As far as histomorphology is concerned, most cases showed mixed patterns as generally reported; acinar, lepidic and papillary architectures were almost equally common in different combinations, but lepidic pattern were more frequently predominant. No specific architectural pattern could be recognised on FNA. PD-L1 immunostains documented the predominance of low/negative TPS, with high concordance between FNA and CB and corresponding surgical samples. High TPS was observed in only 1 FNA sample and 1 CB sample, both not submitted to surgery. Low PD-L1 expression rates have previously been documented in in situ and minimally invasive ADC (0%), and in ADC with lepidic (0%) and acinar (36%) components, while papillary ADC scores are intermediate [27-29]. Similarly, studies aimed at correlating PD-L1 expression with CT scan features documented that PD-L1 was negatively associated with the presence of ground glass opacities surrounding the tumor nodule [30, 31]. No explanations have been provided so far for this phenomenon; it can be hypothesized that lung ADC with NSN pattern and predominant in situ (i.e. lepidic) components represent the first steps in tumor progression, which have not yet triggered adaptive immune-resistance through T cell activation and ifn-gamma secretion, and/or have not accumulated a significant rate of mutations and neoantigen production, or that they belong to the infiltrated-excluded category of tumors [32].The negative prediction of response to immunomodulating therapy underlines the importance of rapid surgical treatment of these lesions.

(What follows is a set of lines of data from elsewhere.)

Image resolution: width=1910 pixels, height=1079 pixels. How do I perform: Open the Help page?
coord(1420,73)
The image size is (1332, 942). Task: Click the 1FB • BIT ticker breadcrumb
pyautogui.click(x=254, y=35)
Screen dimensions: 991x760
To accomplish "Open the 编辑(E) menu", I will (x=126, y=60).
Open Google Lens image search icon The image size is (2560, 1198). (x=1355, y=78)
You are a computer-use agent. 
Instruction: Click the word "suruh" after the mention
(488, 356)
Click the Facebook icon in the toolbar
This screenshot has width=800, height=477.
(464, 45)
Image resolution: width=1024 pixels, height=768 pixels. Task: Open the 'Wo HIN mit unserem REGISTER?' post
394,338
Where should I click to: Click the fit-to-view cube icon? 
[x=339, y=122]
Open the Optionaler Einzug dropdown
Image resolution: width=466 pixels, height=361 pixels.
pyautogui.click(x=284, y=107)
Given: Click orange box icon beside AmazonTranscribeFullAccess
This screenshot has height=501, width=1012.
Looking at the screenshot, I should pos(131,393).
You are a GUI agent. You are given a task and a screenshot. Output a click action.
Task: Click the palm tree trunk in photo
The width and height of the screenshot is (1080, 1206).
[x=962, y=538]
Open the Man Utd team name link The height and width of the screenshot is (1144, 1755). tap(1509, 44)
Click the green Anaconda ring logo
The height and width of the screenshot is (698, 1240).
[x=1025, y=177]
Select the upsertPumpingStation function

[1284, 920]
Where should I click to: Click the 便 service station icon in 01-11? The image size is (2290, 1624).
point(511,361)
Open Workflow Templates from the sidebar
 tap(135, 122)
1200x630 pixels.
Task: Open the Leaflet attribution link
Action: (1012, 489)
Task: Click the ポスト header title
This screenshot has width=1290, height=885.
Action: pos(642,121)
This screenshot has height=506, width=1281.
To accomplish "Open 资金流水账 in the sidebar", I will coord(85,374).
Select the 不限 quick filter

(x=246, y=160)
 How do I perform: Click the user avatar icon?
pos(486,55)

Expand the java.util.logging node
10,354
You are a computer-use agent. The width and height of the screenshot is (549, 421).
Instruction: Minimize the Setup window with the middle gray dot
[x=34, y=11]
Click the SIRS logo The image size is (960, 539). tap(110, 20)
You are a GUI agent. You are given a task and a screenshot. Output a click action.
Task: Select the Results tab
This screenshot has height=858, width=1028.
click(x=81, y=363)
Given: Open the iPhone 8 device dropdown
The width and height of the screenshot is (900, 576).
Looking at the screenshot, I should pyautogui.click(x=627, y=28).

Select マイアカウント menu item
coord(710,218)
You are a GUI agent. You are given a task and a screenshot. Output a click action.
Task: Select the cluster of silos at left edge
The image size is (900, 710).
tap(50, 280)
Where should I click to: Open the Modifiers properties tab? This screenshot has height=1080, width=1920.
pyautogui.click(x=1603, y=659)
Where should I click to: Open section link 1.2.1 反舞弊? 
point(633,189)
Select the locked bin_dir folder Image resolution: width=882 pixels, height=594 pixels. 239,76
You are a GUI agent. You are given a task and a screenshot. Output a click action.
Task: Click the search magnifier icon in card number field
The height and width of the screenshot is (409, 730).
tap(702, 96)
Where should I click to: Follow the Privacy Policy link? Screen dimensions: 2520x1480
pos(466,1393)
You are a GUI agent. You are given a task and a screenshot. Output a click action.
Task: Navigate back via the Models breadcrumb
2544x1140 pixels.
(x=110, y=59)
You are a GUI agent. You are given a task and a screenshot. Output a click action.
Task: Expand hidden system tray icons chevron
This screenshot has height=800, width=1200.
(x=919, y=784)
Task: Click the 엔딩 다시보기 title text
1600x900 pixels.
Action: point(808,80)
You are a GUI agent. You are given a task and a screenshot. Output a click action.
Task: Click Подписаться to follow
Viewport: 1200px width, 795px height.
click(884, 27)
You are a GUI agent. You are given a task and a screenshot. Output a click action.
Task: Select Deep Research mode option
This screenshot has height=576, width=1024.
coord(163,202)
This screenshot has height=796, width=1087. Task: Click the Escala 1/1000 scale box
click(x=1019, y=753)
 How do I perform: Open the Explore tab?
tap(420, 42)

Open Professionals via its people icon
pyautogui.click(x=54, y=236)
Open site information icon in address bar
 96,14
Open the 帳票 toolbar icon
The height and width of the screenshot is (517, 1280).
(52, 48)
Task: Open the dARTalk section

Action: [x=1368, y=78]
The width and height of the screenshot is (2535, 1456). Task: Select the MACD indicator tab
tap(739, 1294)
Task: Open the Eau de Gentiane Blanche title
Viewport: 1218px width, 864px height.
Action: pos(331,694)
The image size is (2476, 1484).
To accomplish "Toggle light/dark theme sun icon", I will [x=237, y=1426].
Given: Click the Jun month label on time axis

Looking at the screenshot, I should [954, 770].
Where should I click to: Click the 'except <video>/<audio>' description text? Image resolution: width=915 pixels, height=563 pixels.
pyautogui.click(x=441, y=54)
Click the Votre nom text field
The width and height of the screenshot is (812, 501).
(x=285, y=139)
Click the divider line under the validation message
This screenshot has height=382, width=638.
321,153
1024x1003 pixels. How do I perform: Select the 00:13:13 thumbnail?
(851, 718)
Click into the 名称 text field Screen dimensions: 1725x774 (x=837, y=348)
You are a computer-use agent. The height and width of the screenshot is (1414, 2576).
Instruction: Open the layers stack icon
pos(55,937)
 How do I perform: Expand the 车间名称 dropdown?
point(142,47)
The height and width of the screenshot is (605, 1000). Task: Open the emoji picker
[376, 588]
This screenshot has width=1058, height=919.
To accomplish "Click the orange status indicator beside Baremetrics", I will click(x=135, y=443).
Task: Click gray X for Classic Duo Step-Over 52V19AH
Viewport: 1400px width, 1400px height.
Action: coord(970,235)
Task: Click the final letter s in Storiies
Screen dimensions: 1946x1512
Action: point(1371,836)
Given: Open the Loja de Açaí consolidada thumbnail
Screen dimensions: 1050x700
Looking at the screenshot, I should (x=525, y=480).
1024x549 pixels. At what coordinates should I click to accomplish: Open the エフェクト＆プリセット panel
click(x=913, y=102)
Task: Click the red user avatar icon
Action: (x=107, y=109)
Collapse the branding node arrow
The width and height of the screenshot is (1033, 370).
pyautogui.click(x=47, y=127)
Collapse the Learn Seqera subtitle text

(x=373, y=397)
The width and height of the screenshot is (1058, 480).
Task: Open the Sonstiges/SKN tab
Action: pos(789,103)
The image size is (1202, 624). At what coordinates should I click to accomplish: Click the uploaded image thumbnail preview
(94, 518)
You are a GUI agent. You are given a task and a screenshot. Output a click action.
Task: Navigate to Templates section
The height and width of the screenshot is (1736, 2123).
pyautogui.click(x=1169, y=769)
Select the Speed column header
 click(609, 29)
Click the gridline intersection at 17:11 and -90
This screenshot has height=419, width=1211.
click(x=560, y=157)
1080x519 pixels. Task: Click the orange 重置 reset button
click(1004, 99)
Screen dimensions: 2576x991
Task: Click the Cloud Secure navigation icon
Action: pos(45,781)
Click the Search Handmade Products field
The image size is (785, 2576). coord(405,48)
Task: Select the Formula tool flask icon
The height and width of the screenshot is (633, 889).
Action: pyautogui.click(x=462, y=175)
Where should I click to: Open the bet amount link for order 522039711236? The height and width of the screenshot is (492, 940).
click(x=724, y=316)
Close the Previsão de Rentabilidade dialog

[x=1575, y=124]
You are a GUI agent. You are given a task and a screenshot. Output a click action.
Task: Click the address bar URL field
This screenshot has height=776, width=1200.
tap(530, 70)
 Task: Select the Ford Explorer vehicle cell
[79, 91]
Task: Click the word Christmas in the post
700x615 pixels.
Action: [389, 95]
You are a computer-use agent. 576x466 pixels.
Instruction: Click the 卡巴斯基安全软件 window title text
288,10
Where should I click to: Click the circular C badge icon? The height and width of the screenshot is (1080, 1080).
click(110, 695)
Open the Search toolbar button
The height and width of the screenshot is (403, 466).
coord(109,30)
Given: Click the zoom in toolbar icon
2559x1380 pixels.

The vast majority of patients did not refer a smoking history. Despite that, a very low rate of actionable mutations was identified in our cohort: no alterations were detected in ALK and ROS1 genes, EGFR mutational frequency was lower than expected in this population (7% vs ≈ 15% of the expected one) in the FNA cohort, whether by sequencing CBN-derived samples the mutational frequency is coherent to the expected (16%). While the first result is consistent with literature data reporting a low rate of ALK rearrangement in papillary or lepidic predominant, in situ and minimally invasive ADC [33, 34], most published studies obtained in Asian populations agree on the high prevalence of EGFR mutations in these ADC subgroups [32, 33], and more generally in nodules with ground-glass CT features [35]. Within the limit of the cohorts analysed, these data suggest different tracks leading to the development of solid and non-solid tumors.

Conclusions

To the best of our knowledge, this is the first report which aims at comparing–in non solid adenocarcinomas—two CT-guided diagnostic approaches. Interestingly, they result comparable regarding ICH staining, as demonstrated by PD-L1 expression analysis that is coherently low in matched cytologic, histologic and surgical samples. Notably, in case of DNA direct sequencing, FNA cell-block specimens seem to be not fully performing mainly due to the low DNA mass. It is conceivable that DNA extracted from cell blocks should be more efficiently processed through next generation sequencing in high-throughput laboratories, but more data are required to validate this suggestion. Overall, at least in case of NSNs, the diagnostic approach should be decided mainly by taking under consideration the further process of the obtained sample.